Additional Exercises

  1. You are enrolled in \(3\) courses this quarter, and the breakdown of majors by class is as follows:

    • Class 1: \(4\) Statistics majors and \(6\) Computer Science majors
    • Class 2: \(17\) Statistics majors and \(13\) Computer Science majors
    • Class 3: \(11\) Statistics majors and \(9\) Computer Science majors
    1. If you take a simple random sample of \(20\%\) of the students in Class 1, what is the probability that the number of Statistics majors in your sample is equal to the number of Computer Science majors? (Note: In a simple random sample, each student can be selected at most once.)
    2. Now, suppose you pick one of your \(3\) classes at random and then choose a random sample of \(20\%\) of students from that class. What is the probability that the number of Statistics majors in your sample is equal to the number of Computer Science majors in your sample?
  2. In Texas Hold’em, each player has \(2\) cards of their own, and all players share \(5\) cards in the center of the table. A player has a flush when there are at least \(5\) cards of the same suit out of the \(7\) total cards. The deck is shuffled between hands, so that the probability you obtain a flush is independent from hand to hand. What is the probability that you get a flush at least once in \(10\) hands of Texas Hold’em? (Hint: First, calculate the probability of a flush of spades. Then, repeat for the other suits, and add the probabilities together to obtain the overall probability of a flush.)

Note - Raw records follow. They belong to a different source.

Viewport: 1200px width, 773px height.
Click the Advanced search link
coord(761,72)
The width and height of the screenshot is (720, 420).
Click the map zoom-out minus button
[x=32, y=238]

  3. There are \(25\) coins in a jar. \(15\) are quarters, \(7\) are dimes, and \(3\) are pennies. Each time you reach in the jar, you are equally likely to pick any of the coins in the jar. The coins are not replaced in the jar after each draw. What is the minimum number of times you must reach in the jar to have at least a \(50\%\) chance of getting all \(3\) pennies? (Hint: In this question, \(n\) is unknown. You will have to try a few different values of \(n\) to get the answer.)